Open MPI logo

Open MPI User's Mailing List Archives

  |   Home   |   Support   |   FAQ   |   all Open MPI User's mailing list

From: Jeff Squyres (jsquyres_at_[hidden])
Date: 2007-10-31 01:22:14


On Oct 30, 2007, at 9:42 AM, Jorge Parra wrote:

> Thank you for your reply. Linux does not freeze. The one that
> freezes is
> OpenMPI. Sorry for my unaccurate choice of words that led to
> confusion.
> Therefore dmesg does not show anything abnormal (I attached to this
> email
> a full dmesg log, captured when openmpi freezes).
>
> When openmpi ferezes I can, from another terminal, see that the
> node on
> which openmpi is originaly run (the local one) has two processes:
> orted
> and mpirun. The remote node has one: orted. This seems to be normal.
> However, in both nodes there are not any openmpi activity. There is
> only
> an initial "calling init" printout in the local node (I included it in
> the greetins.c program for testing purposes).
>
> Unfortunately, I have not been able to compile openmpi 1.2.4 or any
> of the
> 1.2 trunk versions. Trunks 1.0 and 1.1 copiled well in my system. I
> already opened a case for this, but I received a message that the
> person
> it was assigned is in paternal leave. So I think I need to wait a
> bit for
> help on that :). So I am stuck with version 1.1.5.

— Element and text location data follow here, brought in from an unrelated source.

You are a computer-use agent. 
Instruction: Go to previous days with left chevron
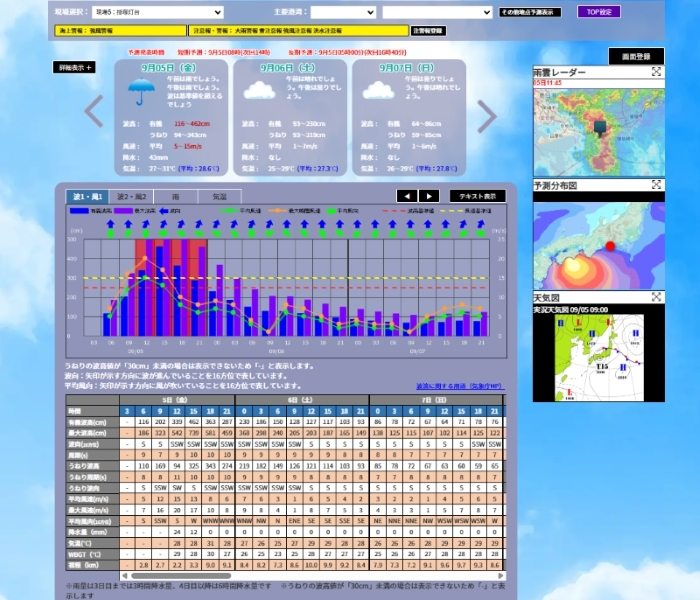click(x=93, y=114)
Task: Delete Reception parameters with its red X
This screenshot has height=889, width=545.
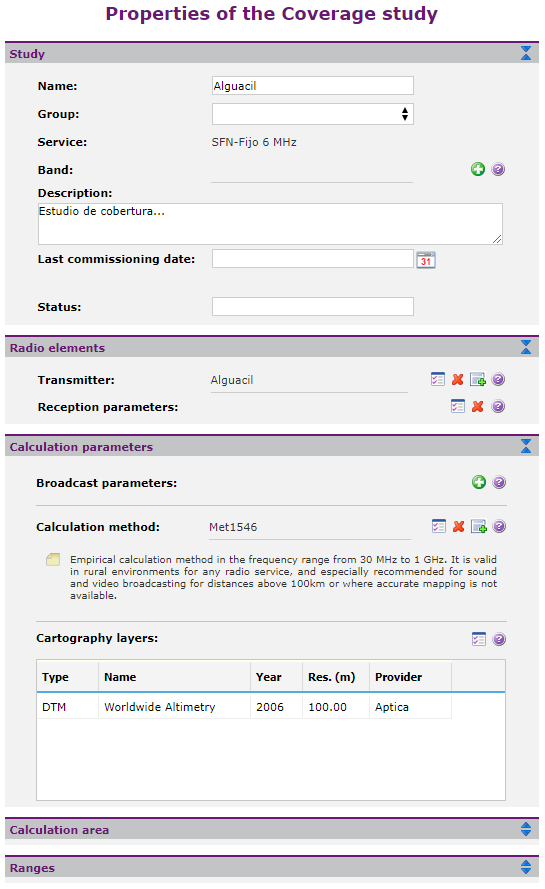Action: (478, 407)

Are you referring to this thread:

     http://www.open-mpi.org/community/lists/users/2007/10/4218.php

There's currently only one person on paternal leave, and although he
is the powerpc guy :-), he's not really the build system guy (I'm
kinda *guessing* that either OMPI or libltdl is choosing to build or
link the wrong object -- but that's a SWAG without seeing any
additional information).

I sent you a reply on 24 Oct asking for a bit more information:

     http://www.open-mpi.org/community/lists/users/2007/10/4310.php

> I am running openmpi as root because my system has some special
> conditions. This is an attempt to make an embedded Massive Parallel
> Processor (MPP), so the nodes are running embedded versions of linux,
> where normally there is just one user (root). Since this is an
> isolated
> system, I did not thing this could be a problem (I don't care about
> security issues too).
>
> Again, thank you for all your help,
>
> Jorge
>
>
>
> On Tue, 30 Oct 2007, Rainer Keller wrote:
>
>> Hello Jorge,
>> On Monday 29 October 2007 18:27, Jorge Parra wrote:
>>> When running openMPI my system freezes when initializing MPI
>>> (function
>>> MPI_init). This happens only when I try to run the process in
>>> multiples
>>> nodes in my cluster. Running multiple instances of the testing code
>>> locally (i.e ./mpirun -np 2 greetings) is succesful.
>> would it be possible to repeat the tests with the latest Open
>> MPI-1.2.4
>> version?
>>
>> Even though nothing in Open MPI should make Your system freeze.
>> Could You check the logs on the nodes and possibly have a dmesg
>> created just
>> before the MPI_Init...
>>
>>> - rsh runs well, and is configured to full access. (i.e. rsh
>>> "192.168.1.103 date" is succesful, so they are "rsh AFRLMPPBM2
>>> date" or
>>> "rsh AFRLMPPBM2.MPPdomain.com"). Security is not an issue in this
>>> system.
>>>
>>> - uname -n and hostname return a valid hostname
>>>
>>> - The testing code (attached to this email) is run (and fails) as:
>>> ./mpirun --hostfile /root/hostfile -np 2 greetings . The hostfile
>>> has the
>>> names of the localnode (first entry:AFRLMPPBM1) and the remote node
>>> (second entry: AFRLMPPBM2). This file is also attached to this
>>> email.
>>>
>>> - The environment variables seem to be properly set (see env.log
>>> attached
>>> file). Local mpi programs (i.e. ./mpirun -np 2 greetings) run well.
>>>
>>> -.profile has the path information for both the executables and the
>>> libraries
>>>
>>> - orted runs in the remote node, however it does not print
>>> anything in
>>> console. The only output in the remote node is:
>>>
>>> pam_rhosts_auth[235]: user root has a `+' user entry
>>> pam_rhosts_auth[235]: allowed to root_at_[hidden] as
>>> root
>>> PAM_unix[235]: (rsh) session opened for user root by (uid=0)
>>> in.rshd[236]: root_at_[hidden] as root: cmd='( ! [ -e
>>> ./.profile ]
>>>
>>> || . ./.profile; orted --bootproxy 1 --name 0.0.1 --num_procs 3
>> You're running as root? Why is that?
>>
>>> Then the remote process returns command prompt. However orted is
>>> in the
>>> background. The local process is frozen, and just prints:
>>> "Calling init",
>>> which is just before MPI_Init (see greetings.c).
>>>
>>> I believe the COMM WORLD cannot be correctly initialized. However
>>> I can't
>>> see which part of my configuration is wrong.
>>>
>>> Any help is greatly appreciated.
>>
>> With best regards,
>> Rainer
>>
> _______________________________________________
> users mailing list
> users_at_[hidden]
> http://www.open-mpi.org/mailman/listinfo.cgi/users

-- 
Jeff Squyres
Cisco Systems